==== SUPPLIED INFORMATION ====
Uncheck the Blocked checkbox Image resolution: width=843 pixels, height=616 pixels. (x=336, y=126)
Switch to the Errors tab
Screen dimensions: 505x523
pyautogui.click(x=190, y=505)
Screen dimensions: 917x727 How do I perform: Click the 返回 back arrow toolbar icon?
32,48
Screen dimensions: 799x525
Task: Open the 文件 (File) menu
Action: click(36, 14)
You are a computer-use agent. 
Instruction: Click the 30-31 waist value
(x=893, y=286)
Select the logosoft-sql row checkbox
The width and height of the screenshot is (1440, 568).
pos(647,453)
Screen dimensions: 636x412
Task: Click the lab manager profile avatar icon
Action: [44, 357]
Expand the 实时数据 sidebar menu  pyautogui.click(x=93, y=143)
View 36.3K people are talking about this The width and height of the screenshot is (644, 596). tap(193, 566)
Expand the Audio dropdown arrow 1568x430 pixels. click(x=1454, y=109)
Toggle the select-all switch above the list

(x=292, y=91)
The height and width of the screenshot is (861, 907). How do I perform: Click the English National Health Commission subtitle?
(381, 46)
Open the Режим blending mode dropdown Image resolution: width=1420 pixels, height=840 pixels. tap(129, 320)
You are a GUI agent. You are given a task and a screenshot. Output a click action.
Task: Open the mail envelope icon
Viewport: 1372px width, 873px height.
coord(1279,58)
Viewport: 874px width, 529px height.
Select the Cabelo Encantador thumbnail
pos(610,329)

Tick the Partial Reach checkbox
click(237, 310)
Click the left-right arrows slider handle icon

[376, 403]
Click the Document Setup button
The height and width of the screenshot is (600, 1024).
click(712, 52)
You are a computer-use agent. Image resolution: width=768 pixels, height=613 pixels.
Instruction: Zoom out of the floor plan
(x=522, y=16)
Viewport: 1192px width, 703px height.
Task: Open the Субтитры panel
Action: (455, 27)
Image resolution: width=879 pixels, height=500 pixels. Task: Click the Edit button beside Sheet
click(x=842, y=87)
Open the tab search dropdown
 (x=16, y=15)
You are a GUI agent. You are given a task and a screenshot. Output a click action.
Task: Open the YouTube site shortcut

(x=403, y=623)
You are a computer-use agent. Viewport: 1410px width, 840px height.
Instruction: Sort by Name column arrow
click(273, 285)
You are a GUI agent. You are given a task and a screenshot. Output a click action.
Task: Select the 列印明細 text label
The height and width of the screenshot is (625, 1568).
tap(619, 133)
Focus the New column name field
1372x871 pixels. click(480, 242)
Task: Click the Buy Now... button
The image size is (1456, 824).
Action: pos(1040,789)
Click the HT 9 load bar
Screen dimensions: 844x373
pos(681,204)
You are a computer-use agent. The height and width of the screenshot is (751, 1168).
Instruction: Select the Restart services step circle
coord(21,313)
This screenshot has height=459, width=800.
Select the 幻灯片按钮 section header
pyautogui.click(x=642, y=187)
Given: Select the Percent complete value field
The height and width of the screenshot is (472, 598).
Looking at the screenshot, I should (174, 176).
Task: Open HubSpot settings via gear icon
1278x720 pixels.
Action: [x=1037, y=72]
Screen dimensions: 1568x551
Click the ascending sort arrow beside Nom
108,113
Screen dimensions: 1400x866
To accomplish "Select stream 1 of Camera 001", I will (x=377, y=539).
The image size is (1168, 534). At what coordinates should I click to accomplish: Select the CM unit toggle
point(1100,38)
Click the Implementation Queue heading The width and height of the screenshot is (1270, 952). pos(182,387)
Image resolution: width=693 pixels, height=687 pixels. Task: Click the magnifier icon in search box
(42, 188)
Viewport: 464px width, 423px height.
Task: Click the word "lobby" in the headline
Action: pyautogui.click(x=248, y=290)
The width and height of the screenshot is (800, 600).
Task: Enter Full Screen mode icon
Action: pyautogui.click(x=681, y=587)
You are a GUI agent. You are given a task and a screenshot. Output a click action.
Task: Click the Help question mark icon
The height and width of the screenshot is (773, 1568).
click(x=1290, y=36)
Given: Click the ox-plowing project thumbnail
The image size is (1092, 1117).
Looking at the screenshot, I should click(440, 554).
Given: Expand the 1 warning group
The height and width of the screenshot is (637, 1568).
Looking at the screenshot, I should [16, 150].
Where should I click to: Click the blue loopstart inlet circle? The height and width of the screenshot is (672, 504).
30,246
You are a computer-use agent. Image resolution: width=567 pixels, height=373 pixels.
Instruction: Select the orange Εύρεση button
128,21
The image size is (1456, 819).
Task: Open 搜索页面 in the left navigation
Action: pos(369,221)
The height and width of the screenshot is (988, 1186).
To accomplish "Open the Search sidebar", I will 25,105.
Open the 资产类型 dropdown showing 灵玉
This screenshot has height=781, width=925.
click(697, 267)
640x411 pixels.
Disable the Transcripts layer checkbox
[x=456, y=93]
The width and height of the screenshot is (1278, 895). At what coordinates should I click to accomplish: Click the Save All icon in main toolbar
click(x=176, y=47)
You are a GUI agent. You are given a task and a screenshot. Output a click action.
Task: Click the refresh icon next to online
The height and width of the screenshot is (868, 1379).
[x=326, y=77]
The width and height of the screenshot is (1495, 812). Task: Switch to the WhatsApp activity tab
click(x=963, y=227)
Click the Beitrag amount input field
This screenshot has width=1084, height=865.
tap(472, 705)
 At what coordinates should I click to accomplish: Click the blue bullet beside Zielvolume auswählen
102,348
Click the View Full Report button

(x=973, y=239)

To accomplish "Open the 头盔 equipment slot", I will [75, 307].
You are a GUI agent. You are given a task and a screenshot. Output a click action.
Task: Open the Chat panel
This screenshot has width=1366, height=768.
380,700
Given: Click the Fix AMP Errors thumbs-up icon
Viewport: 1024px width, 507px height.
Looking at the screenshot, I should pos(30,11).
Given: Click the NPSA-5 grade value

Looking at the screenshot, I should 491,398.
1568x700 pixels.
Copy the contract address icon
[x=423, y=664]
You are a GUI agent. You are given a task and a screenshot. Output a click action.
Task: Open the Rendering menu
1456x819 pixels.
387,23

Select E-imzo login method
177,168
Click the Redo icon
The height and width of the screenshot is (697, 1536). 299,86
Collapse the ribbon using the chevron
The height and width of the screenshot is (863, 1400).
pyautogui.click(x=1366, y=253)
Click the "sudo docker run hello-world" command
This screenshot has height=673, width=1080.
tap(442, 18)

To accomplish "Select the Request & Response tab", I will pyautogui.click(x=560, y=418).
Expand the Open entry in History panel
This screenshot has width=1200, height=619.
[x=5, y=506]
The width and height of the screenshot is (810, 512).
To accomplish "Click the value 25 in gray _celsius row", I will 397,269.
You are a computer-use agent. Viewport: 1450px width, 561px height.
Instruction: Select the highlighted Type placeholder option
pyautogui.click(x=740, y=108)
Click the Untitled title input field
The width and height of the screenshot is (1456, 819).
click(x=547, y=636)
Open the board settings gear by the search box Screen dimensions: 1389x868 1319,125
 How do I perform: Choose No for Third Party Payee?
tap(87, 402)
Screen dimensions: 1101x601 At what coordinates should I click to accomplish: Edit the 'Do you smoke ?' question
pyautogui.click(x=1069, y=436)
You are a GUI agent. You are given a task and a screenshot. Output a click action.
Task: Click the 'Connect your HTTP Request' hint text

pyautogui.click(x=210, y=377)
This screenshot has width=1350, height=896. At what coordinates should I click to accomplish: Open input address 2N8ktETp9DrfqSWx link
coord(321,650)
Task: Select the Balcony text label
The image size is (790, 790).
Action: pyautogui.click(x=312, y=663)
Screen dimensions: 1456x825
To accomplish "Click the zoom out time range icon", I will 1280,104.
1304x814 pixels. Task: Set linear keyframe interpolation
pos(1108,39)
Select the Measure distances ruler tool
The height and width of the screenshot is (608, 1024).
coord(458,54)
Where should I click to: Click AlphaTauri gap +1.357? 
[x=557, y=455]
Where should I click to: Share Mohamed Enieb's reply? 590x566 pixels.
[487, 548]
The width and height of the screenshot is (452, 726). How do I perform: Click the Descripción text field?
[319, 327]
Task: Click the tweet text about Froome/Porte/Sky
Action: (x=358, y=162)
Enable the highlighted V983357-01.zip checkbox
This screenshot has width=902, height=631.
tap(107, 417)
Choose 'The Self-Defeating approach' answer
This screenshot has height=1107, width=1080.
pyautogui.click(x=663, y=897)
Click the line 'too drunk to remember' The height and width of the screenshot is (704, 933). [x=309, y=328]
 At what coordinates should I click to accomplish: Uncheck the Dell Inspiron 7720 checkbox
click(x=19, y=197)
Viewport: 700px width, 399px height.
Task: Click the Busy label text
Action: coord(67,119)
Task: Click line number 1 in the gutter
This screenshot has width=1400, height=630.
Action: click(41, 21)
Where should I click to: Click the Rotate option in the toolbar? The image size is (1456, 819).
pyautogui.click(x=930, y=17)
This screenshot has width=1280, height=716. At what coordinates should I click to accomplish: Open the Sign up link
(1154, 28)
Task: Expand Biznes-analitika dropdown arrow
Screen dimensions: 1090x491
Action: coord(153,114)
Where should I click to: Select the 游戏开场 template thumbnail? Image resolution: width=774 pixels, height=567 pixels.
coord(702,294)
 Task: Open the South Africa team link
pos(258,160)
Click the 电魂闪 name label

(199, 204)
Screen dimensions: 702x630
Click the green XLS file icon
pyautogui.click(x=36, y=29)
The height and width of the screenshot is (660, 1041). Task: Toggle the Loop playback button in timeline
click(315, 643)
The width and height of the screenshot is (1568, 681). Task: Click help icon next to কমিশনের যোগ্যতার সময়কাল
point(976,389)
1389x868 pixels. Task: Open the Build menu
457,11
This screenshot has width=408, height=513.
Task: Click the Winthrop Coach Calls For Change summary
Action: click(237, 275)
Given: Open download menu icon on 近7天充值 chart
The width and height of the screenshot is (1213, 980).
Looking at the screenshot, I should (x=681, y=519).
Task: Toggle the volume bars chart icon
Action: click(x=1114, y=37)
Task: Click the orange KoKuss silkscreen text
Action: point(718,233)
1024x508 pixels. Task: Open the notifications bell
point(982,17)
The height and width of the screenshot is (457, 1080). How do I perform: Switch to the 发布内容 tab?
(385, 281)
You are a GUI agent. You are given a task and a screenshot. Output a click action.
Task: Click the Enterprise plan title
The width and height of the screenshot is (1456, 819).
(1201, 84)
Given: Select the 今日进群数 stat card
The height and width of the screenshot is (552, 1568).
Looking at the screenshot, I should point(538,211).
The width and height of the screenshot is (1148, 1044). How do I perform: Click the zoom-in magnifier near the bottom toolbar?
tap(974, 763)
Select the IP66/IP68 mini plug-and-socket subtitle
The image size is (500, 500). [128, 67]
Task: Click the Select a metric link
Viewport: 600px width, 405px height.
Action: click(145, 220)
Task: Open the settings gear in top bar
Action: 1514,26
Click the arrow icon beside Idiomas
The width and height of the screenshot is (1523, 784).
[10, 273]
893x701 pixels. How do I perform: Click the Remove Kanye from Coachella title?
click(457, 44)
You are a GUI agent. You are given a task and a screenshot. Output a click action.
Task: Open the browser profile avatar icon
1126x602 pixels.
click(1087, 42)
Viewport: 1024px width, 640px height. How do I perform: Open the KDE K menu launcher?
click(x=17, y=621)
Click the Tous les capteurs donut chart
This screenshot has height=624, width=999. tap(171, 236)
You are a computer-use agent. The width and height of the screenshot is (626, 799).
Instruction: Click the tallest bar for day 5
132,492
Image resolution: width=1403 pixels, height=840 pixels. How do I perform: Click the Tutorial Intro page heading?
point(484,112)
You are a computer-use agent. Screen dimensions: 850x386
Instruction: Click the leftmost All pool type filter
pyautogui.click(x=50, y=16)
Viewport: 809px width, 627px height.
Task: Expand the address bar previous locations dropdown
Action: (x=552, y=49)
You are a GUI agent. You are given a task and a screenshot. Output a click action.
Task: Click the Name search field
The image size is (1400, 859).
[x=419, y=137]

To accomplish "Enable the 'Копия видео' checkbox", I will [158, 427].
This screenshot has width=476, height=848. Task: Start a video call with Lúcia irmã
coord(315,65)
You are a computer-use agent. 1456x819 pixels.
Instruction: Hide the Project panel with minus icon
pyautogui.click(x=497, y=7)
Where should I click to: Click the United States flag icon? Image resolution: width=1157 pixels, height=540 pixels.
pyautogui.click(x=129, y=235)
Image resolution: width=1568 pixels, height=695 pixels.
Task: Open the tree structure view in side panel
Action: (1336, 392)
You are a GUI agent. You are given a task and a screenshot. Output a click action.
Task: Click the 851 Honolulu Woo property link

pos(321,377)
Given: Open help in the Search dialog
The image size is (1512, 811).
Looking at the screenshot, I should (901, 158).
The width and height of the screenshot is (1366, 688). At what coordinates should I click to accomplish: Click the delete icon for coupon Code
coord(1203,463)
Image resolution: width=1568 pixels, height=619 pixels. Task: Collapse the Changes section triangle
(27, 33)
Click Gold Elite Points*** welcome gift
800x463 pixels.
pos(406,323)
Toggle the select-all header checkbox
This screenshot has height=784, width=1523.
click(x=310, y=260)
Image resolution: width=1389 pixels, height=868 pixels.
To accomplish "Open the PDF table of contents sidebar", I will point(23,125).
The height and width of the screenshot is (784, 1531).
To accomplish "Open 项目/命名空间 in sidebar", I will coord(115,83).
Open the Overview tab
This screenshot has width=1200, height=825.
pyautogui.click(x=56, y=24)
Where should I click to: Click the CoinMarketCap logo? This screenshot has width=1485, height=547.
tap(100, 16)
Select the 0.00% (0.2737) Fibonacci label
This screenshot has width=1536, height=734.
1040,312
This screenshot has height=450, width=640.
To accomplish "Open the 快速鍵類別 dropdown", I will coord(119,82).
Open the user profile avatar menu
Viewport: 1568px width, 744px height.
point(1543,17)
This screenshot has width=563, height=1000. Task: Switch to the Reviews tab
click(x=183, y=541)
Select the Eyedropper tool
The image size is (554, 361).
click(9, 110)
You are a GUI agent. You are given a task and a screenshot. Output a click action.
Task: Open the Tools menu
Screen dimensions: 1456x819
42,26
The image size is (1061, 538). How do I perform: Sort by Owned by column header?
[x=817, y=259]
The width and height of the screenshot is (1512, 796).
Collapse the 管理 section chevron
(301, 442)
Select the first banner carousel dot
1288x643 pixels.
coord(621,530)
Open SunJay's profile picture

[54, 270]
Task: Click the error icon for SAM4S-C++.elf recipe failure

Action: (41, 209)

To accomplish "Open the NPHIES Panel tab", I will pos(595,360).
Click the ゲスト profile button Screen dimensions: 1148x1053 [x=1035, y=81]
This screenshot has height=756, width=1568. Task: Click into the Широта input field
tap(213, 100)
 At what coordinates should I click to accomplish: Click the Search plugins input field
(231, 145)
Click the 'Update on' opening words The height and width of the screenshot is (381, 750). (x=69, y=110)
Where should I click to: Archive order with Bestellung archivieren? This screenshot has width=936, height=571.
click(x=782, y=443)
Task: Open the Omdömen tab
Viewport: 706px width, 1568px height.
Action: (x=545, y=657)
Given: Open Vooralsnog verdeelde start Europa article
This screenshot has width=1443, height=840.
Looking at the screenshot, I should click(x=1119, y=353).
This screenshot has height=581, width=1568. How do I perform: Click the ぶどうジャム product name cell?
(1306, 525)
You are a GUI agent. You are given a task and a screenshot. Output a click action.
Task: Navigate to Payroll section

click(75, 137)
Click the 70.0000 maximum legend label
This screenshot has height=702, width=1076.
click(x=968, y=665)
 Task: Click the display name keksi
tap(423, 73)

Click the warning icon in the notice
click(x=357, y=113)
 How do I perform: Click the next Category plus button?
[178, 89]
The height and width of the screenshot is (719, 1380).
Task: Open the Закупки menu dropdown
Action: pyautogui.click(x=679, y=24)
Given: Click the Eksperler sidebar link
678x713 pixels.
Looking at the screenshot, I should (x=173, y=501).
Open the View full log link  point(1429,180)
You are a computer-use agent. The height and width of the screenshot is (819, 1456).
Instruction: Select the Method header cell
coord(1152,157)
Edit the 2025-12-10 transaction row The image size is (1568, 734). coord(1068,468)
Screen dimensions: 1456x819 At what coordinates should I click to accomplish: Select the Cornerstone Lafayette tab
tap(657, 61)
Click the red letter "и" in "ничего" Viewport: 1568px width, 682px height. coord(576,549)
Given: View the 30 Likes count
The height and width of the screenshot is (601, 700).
====
* **WHAT IS EXPECTED**: Lay out the lines of the records, starting with the line that contains "Expand the Audio" and going on through the line that contains "(x=16, y=15)", as a JSON list of strings with one string per line. Skip the blank lines.

* **THE SOLUTION**:
[
  "Expand the Audio dropdown arrow 1568x430 pixels. click(x=1454, y=109)",
  "Toggle the select-all switch above the list",
  "(x=292, y=91)",
  "The height and width of the screenshot is (861, 907). How do I perform: Click the English National Health Commission subtitle?",
  "(381, 46)",
  "Open the Режим blending mode dropdown Image resolution: width=1420 pixels, height=840 pixels. tap(129, 320)",
  "You are a GUI agent. You are given a task and a screenshot. Output a click action.",
  "Task: Open the mail envelope icon",
  "Viewport: 1372px width, 873px height.",
  "coord(1279,58)",
  "Viewport: 874px width, 529px height.",
  "Select the Cabelo Encantador thumbnail",
  "pos(610,329)",
  "Tick the Partial Reach checkbox",
  "click(237, 310)",
  "Click the left-right arrows slider handle icon",
  "[376, 403]",
  "Click the Document Setup button",
  "The height and width of the screenshot is (600, 1024).",
  "click(712, 52)",
  "You are a computer-use agent. Image resolution: width=768 pixels, height=613 pixels.",
  "Instruction: Zoom out of the floor plan",
  "(x=522, y=16)",
  "Viewport: 1192px width, 703px height.",
  "Task: Open the Субтитры panel",
  "Action: (455, 27)",
  "Image resolution: width=879 pixels, height=500 pixels. Task: Click the Edit button beside Sheet",
  "click(x=842, y=87)",
  "Open the tab search dropdown",
  " (x=16, y=15)"
]